Local near-quadratic convergence of Riemannian interior point methods
Mitsuaki Obara, Takayuki Okuno, Akiko Takeda
TL;DR
This work develops and analyzes a Riemannian interior-point framework for RNLO on a manifold, introducing an extrapolation-based initialization that enables outer iterations to converge with no inner iterations in a neighborhood of a solution. It proves local superlinear convergence of the outer loop and, with a carefully chosen barrier-parameter update, local near-quadratic convergence, under LICQ and SOSC. The results are specialized to a RIPTRM for RNLO with $\mathcal{E}=\emptyset$, establishing both local SOSP convergence and compatibility with global SOSP convergence. Overall, this constitutes a first approach to achieving both local and global convergence to SOSPs for constrained optimization on Riemannian manifolds, with practical implications for manifold-constrained problems in diverse applications.
Abstract
We consider Riemannian optimization problems with inequality and equality constraints and analyze a class of Riemannian interior point methods for solving them.

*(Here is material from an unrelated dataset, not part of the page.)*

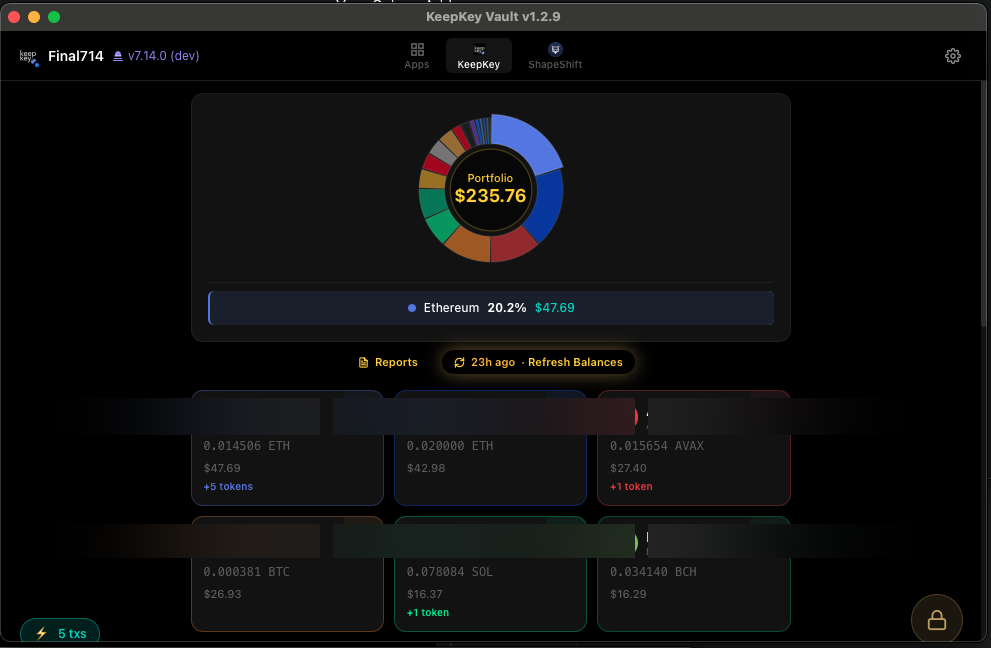
Task: Click the firmware icon beside v7.14.0
Action: tap(118, 56)
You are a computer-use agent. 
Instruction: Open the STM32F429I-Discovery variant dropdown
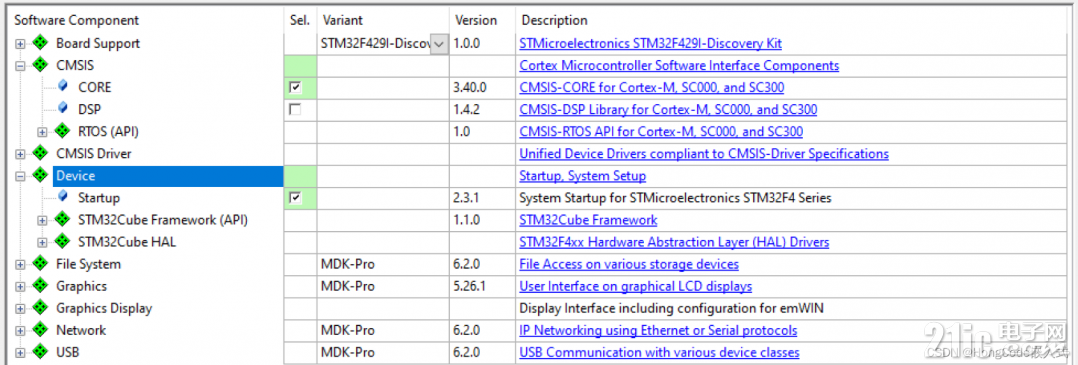(439, 43)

The algorithm of interest consists of outer and inner iterations. We show that, under standard assumptions, the algorithm achieves local superlinear convergence by solving a linear system at each outer iteration, removing the need for further computations in the inner iterations. We also provide a specific update for the barrier parameters that achieves local near-quadratic convergence of the algorithm. We apply our results to the method proposed by Obara, Okuno, and Takeda (2025) and show its local superlinear and near-quadratic convergence with an analysis of the second-order stationarity. To our knowledge, this is the first algorithm for constrained optimization on Riemannian manifolds that achieves both local convergence and global convergence to a second-order stationary point.